Exercise goal:
Return the lines of the records below unchanged, from the line with "Given: Select Učení from the tools list" to the line with "Viewport: 1512px width, 798px", including both of those lines.

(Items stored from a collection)
● ● ● ●

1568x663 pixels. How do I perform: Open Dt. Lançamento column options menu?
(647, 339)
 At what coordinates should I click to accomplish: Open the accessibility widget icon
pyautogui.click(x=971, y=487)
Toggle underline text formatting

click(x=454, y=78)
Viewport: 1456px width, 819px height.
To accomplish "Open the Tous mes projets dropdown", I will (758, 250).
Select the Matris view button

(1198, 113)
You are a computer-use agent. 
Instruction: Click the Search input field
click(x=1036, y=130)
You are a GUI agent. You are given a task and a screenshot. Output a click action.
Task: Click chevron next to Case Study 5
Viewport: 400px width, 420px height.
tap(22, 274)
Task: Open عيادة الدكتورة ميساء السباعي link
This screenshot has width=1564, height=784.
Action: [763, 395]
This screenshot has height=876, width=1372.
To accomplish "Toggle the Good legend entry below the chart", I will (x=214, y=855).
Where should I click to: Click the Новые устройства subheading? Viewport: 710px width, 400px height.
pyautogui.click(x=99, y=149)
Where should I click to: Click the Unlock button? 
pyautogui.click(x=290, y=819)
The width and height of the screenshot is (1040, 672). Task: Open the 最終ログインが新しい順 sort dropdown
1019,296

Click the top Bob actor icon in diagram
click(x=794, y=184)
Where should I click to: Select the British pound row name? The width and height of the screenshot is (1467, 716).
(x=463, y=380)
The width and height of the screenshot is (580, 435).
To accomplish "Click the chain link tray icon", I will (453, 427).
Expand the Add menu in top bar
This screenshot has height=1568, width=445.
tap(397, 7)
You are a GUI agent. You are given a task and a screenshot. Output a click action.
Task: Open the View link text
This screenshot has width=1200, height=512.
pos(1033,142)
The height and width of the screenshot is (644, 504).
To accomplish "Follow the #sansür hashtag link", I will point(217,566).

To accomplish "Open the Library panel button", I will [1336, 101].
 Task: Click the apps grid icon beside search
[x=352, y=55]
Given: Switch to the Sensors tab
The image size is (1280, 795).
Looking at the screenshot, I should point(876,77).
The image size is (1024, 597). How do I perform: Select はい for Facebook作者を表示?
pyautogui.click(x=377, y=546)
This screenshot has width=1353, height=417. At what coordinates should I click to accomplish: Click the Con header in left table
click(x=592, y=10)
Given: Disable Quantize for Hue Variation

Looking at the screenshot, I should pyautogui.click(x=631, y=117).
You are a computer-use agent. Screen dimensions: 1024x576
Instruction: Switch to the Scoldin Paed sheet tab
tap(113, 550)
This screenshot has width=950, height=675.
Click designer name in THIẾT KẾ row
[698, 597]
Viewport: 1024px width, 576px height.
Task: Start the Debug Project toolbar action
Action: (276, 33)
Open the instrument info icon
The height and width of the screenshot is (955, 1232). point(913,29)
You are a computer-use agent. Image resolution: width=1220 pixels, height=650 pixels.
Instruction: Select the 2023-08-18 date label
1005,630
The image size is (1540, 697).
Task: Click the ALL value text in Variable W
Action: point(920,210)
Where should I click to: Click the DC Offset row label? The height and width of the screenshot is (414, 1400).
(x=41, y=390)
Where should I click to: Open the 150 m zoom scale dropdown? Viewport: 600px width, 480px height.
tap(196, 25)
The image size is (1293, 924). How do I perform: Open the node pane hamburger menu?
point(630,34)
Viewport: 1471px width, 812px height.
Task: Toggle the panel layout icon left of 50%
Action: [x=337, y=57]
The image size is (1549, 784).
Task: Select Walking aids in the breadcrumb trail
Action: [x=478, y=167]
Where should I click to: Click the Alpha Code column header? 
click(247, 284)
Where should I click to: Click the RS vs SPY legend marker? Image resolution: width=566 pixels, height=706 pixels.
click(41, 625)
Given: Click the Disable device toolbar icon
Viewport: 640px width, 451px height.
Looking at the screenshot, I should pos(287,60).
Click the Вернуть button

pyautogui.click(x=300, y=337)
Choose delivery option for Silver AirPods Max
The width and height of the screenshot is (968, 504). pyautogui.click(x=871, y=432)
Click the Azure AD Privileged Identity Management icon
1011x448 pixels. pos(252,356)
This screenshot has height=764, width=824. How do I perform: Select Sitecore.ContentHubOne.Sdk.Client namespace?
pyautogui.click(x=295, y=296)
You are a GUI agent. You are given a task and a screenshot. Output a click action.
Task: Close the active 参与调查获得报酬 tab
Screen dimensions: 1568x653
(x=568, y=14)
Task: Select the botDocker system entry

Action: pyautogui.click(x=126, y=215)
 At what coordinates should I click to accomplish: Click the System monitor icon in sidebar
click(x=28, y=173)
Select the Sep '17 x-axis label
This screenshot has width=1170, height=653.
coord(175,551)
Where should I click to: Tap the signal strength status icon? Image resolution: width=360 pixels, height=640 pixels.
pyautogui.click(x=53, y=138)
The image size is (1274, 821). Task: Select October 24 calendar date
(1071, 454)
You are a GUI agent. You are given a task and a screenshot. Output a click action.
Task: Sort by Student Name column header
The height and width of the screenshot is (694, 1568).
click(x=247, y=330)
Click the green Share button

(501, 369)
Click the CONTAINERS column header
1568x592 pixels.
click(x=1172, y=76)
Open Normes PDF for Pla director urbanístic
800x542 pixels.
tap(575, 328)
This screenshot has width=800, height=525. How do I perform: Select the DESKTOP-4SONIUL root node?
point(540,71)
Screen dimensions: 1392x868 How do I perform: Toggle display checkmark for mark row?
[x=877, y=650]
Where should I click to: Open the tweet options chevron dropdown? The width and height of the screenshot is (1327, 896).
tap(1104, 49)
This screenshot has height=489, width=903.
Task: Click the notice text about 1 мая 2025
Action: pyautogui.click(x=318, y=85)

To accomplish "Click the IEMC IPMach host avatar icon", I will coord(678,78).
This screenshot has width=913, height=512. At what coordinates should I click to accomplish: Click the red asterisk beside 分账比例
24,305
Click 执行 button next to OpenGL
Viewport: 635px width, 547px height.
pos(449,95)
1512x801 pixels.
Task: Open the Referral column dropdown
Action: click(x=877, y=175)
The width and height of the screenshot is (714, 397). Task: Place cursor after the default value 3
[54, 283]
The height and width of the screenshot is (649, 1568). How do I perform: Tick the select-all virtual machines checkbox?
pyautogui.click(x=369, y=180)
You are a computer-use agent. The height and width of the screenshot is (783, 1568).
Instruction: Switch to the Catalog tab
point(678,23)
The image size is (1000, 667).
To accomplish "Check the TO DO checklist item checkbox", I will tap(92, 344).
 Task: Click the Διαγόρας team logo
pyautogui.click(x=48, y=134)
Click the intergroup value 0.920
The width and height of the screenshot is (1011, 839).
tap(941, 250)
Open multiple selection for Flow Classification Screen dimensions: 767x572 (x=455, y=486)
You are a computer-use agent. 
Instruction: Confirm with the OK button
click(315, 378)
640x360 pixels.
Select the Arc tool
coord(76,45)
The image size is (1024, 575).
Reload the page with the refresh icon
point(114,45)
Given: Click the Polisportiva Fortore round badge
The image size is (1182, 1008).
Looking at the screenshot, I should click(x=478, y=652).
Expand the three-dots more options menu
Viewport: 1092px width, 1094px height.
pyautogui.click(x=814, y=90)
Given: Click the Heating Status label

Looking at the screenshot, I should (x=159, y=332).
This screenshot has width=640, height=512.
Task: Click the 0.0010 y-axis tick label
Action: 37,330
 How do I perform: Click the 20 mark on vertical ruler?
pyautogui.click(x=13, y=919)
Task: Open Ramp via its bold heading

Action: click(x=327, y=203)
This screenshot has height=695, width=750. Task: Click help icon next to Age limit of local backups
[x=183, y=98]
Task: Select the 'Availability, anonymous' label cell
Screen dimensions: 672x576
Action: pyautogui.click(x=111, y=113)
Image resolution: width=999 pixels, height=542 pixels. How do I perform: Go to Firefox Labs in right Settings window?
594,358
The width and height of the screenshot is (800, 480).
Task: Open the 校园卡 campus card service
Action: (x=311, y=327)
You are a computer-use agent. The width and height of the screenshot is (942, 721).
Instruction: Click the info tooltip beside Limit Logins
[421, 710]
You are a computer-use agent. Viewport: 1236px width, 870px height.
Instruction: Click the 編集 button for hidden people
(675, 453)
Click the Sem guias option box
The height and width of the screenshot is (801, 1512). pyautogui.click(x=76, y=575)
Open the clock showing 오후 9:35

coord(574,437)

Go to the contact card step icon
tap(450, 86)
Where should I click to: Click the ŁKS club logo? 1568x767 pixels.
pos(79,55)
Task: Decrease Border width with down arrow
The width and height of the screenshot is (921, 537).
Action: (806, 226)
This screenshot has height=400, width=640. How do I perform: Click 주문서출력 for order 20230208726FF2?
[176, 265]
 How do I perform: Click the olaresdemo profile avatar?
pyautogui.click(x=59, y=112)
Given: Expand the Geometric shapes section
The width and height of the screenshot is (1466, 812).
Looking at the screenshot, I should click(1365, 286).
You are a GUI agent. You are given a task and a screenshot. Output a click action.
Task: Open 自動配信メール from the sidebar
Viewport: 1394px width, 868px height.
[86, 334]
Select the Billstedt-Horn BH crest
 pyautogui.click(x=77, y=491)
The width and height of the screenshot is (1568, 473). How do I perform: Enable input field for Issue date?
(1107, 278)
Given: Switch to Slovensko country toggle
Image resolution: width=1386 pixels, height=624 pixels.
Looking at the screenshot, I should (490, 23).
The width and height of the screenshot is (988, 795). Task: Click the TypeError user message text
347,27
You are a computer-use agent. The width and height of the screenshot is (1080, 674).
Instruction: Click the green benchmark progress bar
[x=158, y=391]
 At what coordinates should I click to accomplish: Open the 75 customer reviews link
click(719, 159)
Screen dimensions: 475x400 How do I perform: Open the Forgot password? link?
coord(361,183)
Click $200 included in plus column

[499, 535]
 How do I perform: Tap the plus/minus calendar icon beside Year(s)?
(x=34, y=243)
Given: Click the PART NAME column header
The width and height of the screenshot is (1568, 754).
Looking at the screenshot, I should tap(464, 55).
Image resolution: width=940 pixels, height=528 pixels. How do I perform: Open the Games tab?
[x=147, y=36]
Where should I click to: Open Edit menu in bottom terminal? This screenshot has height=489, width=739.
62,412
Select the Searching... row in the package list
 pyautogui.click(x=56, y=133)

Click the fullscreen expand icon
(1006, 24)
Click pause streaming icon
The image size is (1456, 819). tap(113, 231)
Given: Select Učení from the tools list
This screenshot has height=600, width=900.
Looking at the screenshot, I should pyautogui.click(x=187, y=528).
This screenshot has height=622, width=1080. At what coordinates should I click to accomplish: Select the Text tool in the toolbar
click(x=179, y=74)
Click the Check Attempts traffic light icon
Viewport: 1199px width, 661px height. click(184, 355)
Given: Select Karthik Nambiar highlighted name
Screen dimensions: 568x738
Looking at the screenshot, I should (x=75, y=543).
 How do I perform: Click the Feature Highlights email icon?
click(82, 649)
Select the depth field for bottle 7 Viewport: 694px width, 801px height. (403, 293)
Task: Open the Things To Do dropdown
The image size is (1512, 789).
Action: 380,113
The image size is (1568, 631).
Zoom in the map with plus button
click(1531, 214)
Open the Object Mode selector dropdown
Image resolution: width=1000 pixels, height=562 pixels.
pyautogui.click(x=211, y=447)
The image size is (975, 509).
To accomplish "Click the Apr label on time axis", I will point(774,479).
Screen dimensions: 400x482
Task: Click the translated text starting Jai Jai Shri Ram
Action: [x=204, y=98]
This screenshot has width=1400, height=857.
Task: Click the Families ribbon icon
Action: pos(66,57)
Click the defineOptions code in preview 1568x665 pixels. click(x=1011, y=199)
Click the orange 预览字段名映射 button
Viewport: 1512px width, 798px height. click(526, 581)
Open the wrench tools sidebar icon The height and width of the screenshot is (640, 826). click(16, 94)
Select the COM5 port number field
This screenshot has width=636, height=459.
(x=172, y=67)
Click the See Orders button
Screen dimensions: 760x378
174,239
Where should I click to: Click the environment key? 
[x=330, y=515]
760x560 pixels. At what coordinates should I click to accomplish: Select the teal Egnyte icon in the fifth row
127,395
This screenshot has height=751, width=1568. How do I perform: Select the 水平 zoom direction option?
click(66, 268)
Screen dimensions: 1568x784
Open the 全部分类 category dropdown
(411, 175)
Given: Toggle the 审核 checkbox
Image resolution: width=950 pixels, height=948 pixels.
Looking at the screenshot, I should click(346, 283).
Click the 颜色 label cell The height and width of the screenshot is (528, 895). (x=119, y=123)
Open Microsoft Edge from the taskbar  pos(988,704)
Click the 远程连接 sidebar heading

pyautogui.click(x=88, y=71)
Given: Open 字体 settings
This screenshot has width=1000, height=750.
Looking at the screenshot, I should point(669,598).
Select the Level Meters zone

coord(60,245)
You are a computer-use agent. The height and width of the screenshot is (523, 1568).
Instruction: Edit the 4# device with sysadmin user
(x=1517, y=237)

● ● ● ●

Result:
Given: Select Učení from the tools list
This screenshot has height=600, width=900.
Looking at the screenshot, I should pyautogui.click(x=187, y=528).
This screenshot has height=622, width=1080. At what coordinates should I click to accomplish: Select the Text tool in the toolbar
click(x=179, y=74)
Click the Check Attempts traffic light icon
Viewport: 1199px width, 661px height. click(184, 355)
Given: Select Karthik Nambiar highlighted name
Screen dimensions: 568x738
Looking at the screenshot, I should (x=75, y=543).
 How do I perform: Click the Feature Highlights email icon?
click(82, 649)
Select the depth field for bottle 7 Viewport: 694px width, 801px height. (403, 293)
Task: Open the Things To Do dropdown
The image size is (1512, 789).
Action: 380,113
The image size is (1568, 631).
Zoom in the map with plus button
click(1531, 214)
Open the Object Mode selector dropdown
Image resolution: width=1000 pixels, height=562 pixels.
pyautogui.click(x=211, y=447)
The image size is (975, 509).
To accomplish "Click the Apr label on time axis", I will point(774,479).
Screen dimensions: 400x482
Task: Click the translated text starting Jai Jai Shri Ram
Action: [x=204, y=98]
This screenshot has width=1400, height=857.
Task: Click the Families ribbon icon
Action: pos(66,57)
Click the defineOptions code in preview 1568x665 pixels. click(x=1011, y=199)
Click the orange 预览字段名映射 button
Viewport: 1512px width, 798px height. click(526, 581)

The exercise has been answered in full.